Five minutes later I’m paged by Boss #1, who has decided that the Style Guide can’t go out because half of it isn’t a style guide at all, but rather a procedure manual. And we wouldn’t want to mix up our styles with our procedures, would we? Because after all, Boss #1, in her copious spare time, is developing her own Procedure Manual. This has apparently been the case for as long as anyone can remember, though no one has ever seen a draft of this manual. Which is why Boss #2 (remember him?) was pushing throughout this process to get all this procedure stuff in there. (The fine distinction is one I’m still trying to work out, and will probably spend the next six weeks exploring to nightmarish depth.)

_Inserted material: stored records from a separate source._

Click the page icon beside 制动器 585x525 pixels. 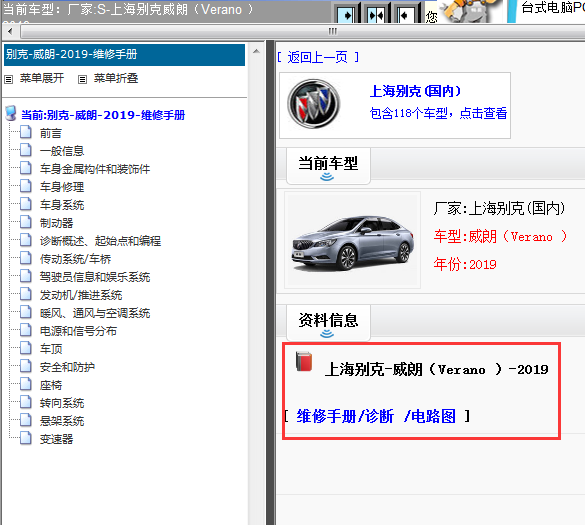tap(26, 222)
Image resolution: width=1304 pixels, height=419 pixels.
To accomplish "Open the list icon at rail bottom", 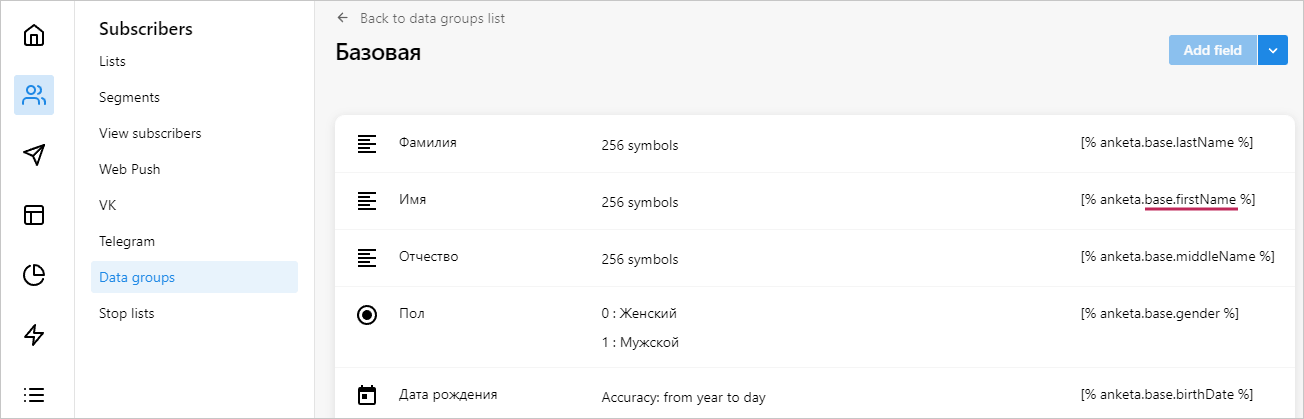I will point(34,394).
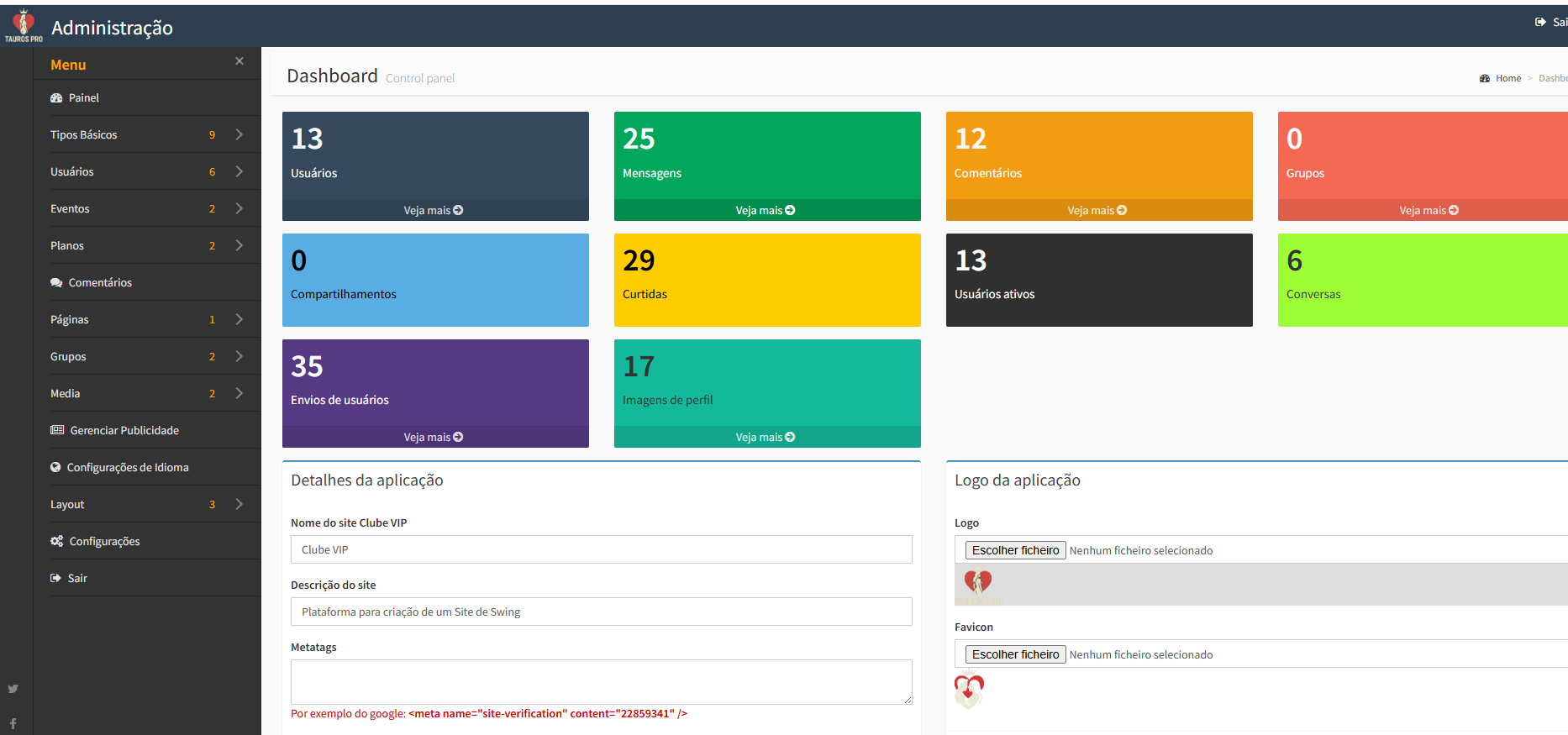Click the Twitter icon in sidebar
The image size is (1568, 735).
pyautogui.click(x=13, y=689)
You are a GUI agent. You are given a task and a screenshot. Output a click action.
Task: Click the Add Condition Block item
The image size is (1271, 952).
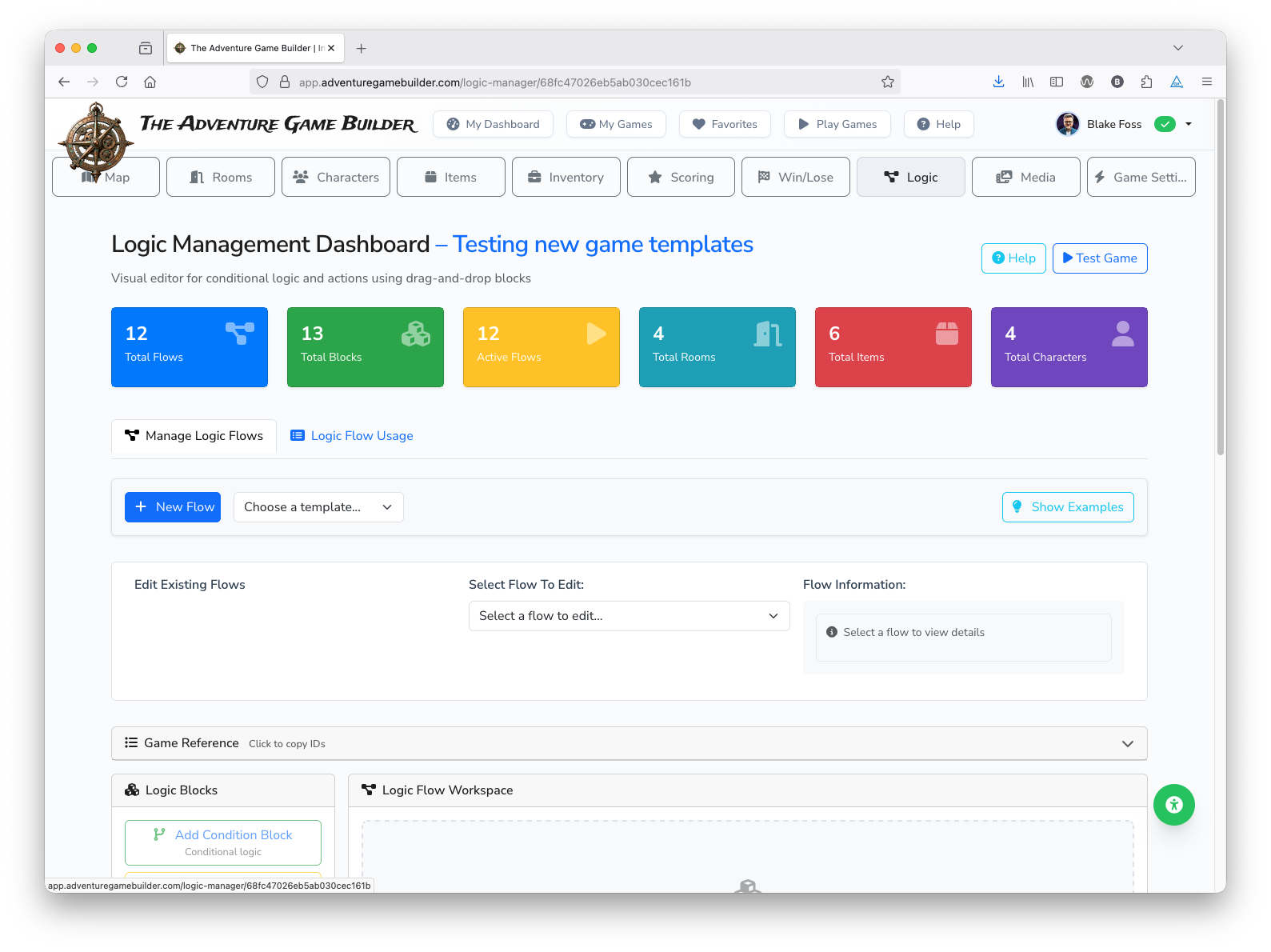point(223,842)
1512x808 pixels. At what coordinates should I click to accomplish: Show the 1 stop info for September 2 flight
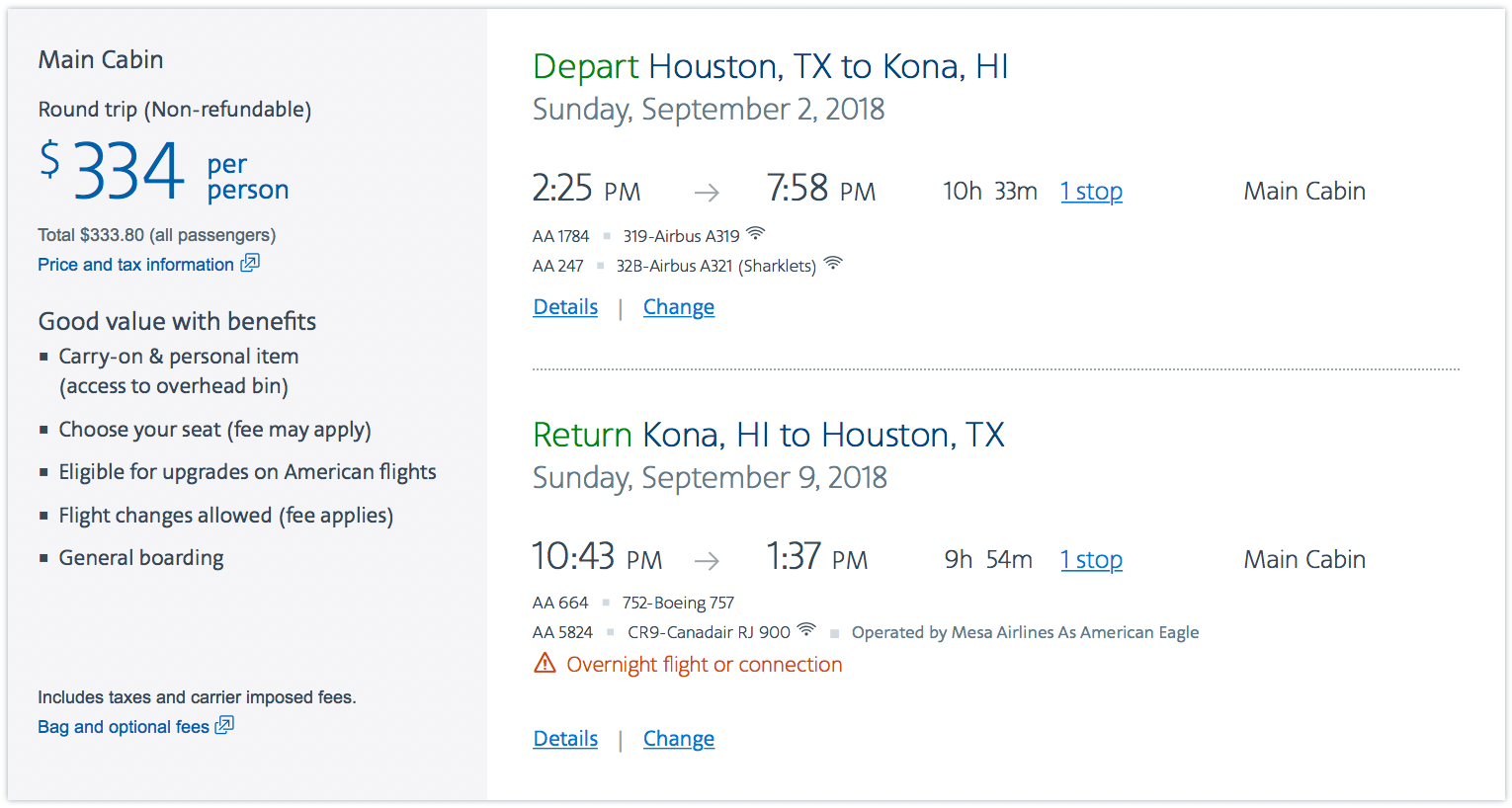click(1091, 192)
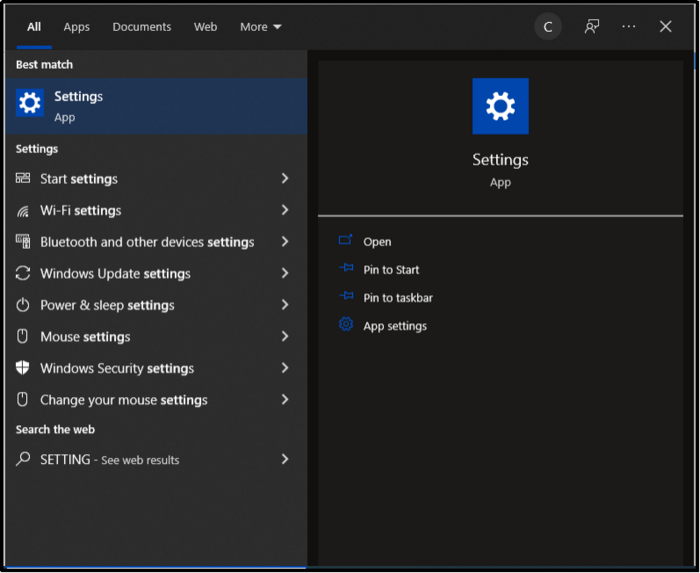Click the Settings gear icon in Best match
The height and width of the screenshot is (573, 700).
click(x=30, y=103)

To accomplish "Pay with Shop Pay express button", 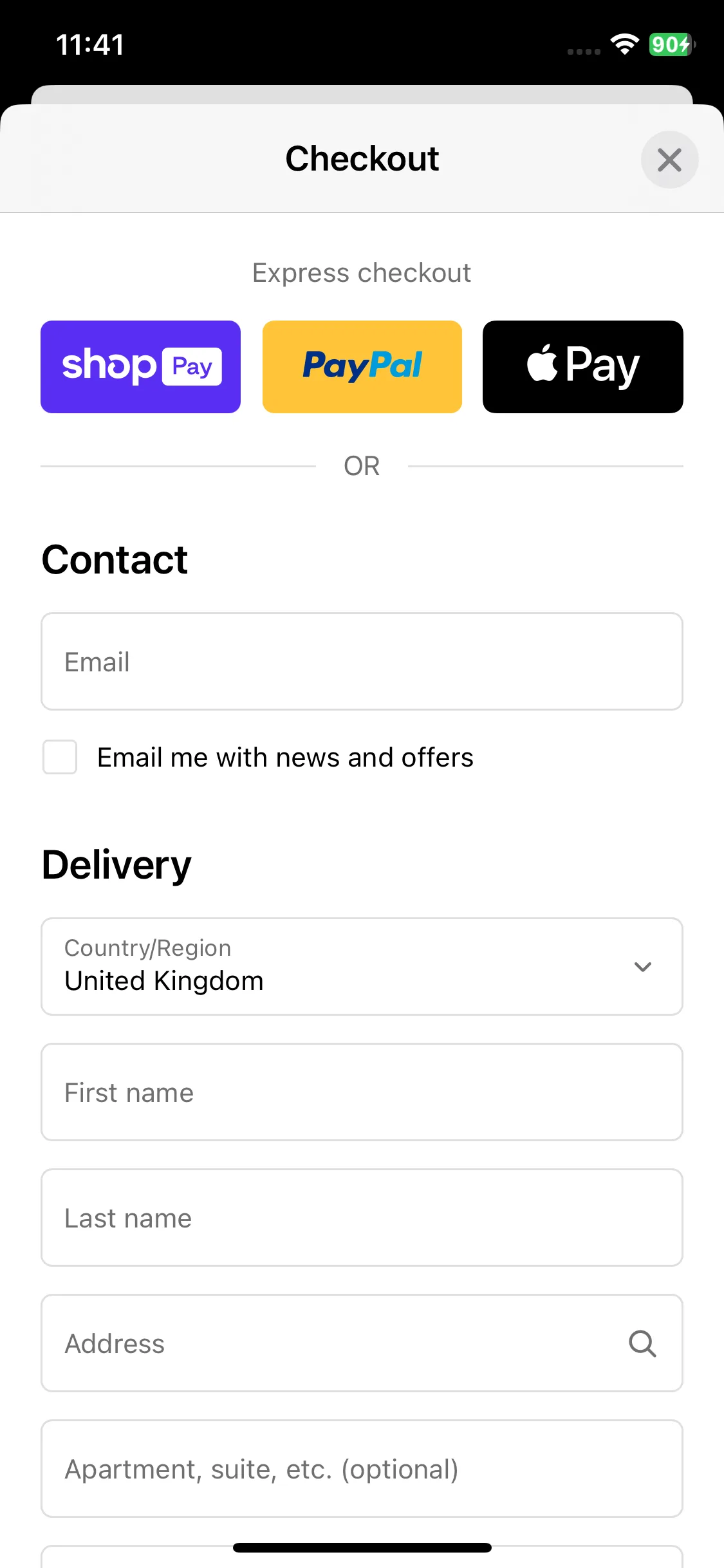I will coord(140,367).
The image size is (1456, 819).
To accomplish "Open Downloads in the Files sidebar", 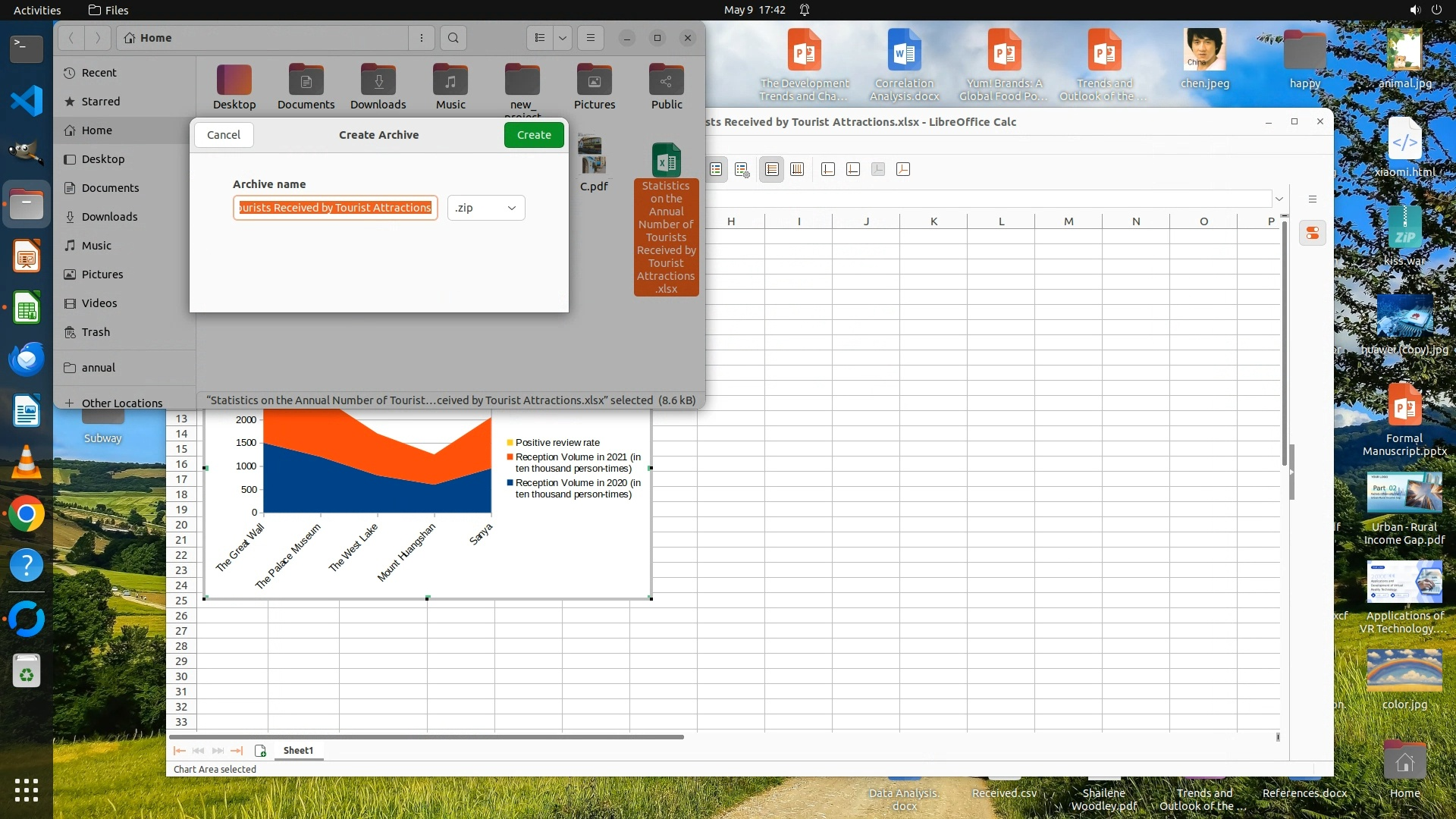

And so I rush to the mail room and retrieve the copies.

Then Boss #3 spends an hour in Boss #1’s office trying to figure out what should be in the Style Guide and what shouldn’t. Neither Boss asks me to sit in. Instead, I then spend another hour sitting with Boss #3, going page by page through the Style Guide and deciding what to keep and what to cut. Like all conversations with Boss #3, this one winds up with me questioning her logic and finding out she hasn’t really got any. Still, I’ll give her credit for going in to Boss #1 and taking the blame for having directed my project into a black hole of obliteration. (Okay, a gray hole of 50% obliteration, but still.)

When I started this job, which mostly involves editing engineers’ resumes so they can be added to proposals no one reads, I remember thinking that it was a perfect example of Marx’s paradigm of alienating labor, where the worker is completely isolated from the product. But somehow this particular project has managed to go vastly beyond mere alienation and into the realm of meta-uselessness. I have now spent two months developing guidelines for writing the proposals no one reads, and then it turns out that these guidelines can’t be used because they’re part of a different book that doesn’t exist.

It makes me miss the solid reality of the the dot-coms.

[hot, hot, hot!]

 Today is hot, well up over 90, but somehow it doesn’t have that pounding force that New York heat sometimes gets — what I think of as murderous heat, of the kind depicted in Spike Lee’s Do The Right Thing, the kind of heat that makes New Yorkers riot. No, today it just seems to have driven New Yorkers to go out in skimpy outfits, which I can’t say I disapprove of. I suppose that’s probably because of the cold, drippy rainy weather we’ve been having for so long. Murderous heat usually builds up slowly over time, and you only go really psycho when it’s been like this for a month.

In any case, today I went out in a wool suit, no less, for a job interview with DE Shaw. I signed a confidentiality agreement, and anyway I’m tired, so I’m not going to say terribly much about it except that it sounds fantastic and I hope I get it and I hope I never wear a wool suit ever again on a day that hits 90. Still, for all the hot hot heat, I can honestly say that it’s not as bad as it was in South India — and that was in the middle of winter!